Tarefas e exercícios
**a.** Diga se cada uma das afirmações seguintes está de acordo com o trecho sobre o objeto da ciência. Responda sim ou não e cite literalmente as palavras do trecho que decidem cada caso: (i) As coisas do mundo sensível podem ser objeto da ciência. (ii) Uma coisa bela nunca será a beleza perfeita. (iii) O belo, o bem e o justo são simples pensamentos da mente humana.
**b.** Prossiga o trecho sobre o objeto da ciência, começando logo a seguir à sua última frase.

Trecho do texto
§ §

Este ponto de vista exclui que possam constituir objeto da ciência as coisas do mundo sensível. Estas coisas são multíplices e diversas, nascem, morrem e estão continuamente sujeitas a variações.

Por outro lado, embora possam possuir, em certo grau, um determinado valor e ser por isso mais ou menos belas, boas, úteis, etc., não têm nunca a perfeição e a imutabilidade do valor. Uma coisa bela, por exemplo, não será nunca a beleza perfeita; e, de resto, aquele grau de beleza que ela possa possuir está sempre ameaçado de destruição, devido à mudança que impende sobre todas as coisas sensíveis.

Isto significa que o objeto da ciência não pertence ao mundo sensível e não pode ser identificado com as coisas desse tal mundo. Ele é constituído pelo belo, pelo bem, pelo justo, pelo útil, etc., os quais são, por si próprios, e não como aparecem nas coisas sensíveis. Mas estes objetos são objetos reais, não são simples pensamentos da mente humana. Constituem a própria realidade no seu ser mais íntimo, na sua substância.

§ §

Material fornecido
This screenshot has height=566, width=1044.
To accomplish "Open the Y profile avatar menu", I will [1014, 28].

§ §

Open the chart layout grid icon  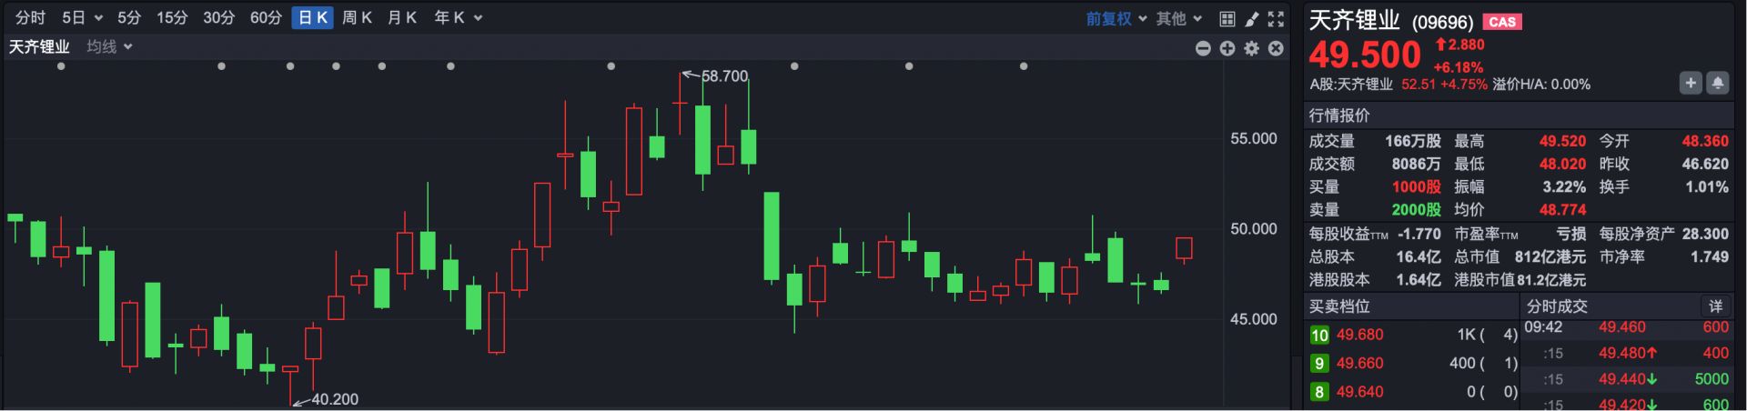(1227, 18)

§ §

Respostas esperadas
**a.**
(i) Não: "Este ponto de vista exclui que possam constituir objeto da ciência as coisas do mundo sensível."
(ii) Sim: "Uma coisa bela, por exemplo, não será nunca a beleza perfeita"
(iii) Não: "Mas estes objetos são objetos reais, não são simples pensamentos da mente humana."

**b.**
São as realidades últimas, não só do homem e da civilização humana, mas do mundo em que o homem vive e de todos os tipos e formas de ser. O belo, o bem, o útil, o justo, etc., que Sócrates se havia esforçado por encontrar na vida individual e coletiva dos homens e que permaneciam para Sócrates puros ideais ou regras de ação para o homem, constituem para Platão a realidade objetiva, substâncias que subsistem por direito próprio e sobre as quais se modela a realidade imperfeita e diminuída do mundo sensível. O ser é substancialmente valor, tal é a tese fundamental de Platão.

Os valores que constituem o ser (o belo, o justo, o verdadeiro, o bem, etc.) são chamados por Platão Ideias. Mas este termo não tem para Platão o mesmo significado subjetivo e mental que ele adquiriu para nós. Uma ideia é para nós um ato da nossa mente, um pensamento.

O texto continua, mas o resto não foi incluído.